It’s a zig-zag journey with author Bill Esparza, redolent of chiles, citrus, and freshly made tortillas, to sample the dazzling varieties of Mexican-American cooking through sprawling Los Angeles. Forty profiles of cooks and artisan producers, food highlights of each neighborhood, recipes, food and cultural history anecdotes, and color photos of markets, food trucks, landmarks, and street murals all document an exciting coming of age for this regional cuisine. The story of Mexican food in America has been “an asymmetrical narrative told by outsiders,” overlooking a food scene that was largely enjoyed only by other Latinos.
The book covers a lot of ground, but the “Magellan of Menudo” is an expert guide; he neatly classifies the food scene into its subspecies. Pocho (once a disparagement but now embraced by Chicanos) describes the old-school eateries, like Ciro’s, famous for huge portions of rice, beans, enchiladas, and burritos slathered in sauce, which “bind the community together in a tapestry of melted cheese.” More authentically Mexican, and newer on the scene, are the restaurants and entrepreneurs specializing in food from Mexico’s thirty-two diverse regions. Oaxaca is represented by Soledad Lopez and her pioneering import business and restaurant which satisfied LA’s appetite for such items as tlayudas, grilled tortillas topped with beans, lard, avocado, chorizo, and stringy Oaxacan cheese.

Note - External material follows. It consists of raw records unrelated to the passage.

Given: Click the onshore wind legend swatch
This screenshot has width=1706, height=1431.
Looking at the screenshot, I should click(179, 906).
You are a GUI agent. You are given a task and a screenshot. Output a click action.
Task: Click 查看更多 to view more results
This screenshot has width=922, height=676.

The innovators of the new Alta California cooking are discussed here too. There’s Wes Avila, who makes sought-after street tacos with fresh combinations of ingredients and fine-dining techniques, and Tommy Ortega, who reinterprets Mexican haute cuisine, like his signature Puerto Nuevo Lobster, blanched, grilled, and served with a smoky tomatillo sauce. Finally, the book discusses other baristas, bakers, brewmasters, artisanal food makers, food trucks, and markets that are all contributing to this renaissance.
Esparza is knowledgeable, passionate, and fiercely protective of the LA Mexicano food scene. He bristles at food writers, restaurant owners, and diners that have not valued Mexican restaurant workers or their cuisine. Rick Bayless is also singled out several times; Esparza views his ascendancy as America’s best-known Mexican food authority as just another Anglo appropriating minority culture.
More positively, the author champions the members of the LA food community who are reconquering their Mexican American culinary inheritance and forging a chef culture that elevates Mexican-American cooking to its rightful place in the pantheon of great world cuisines.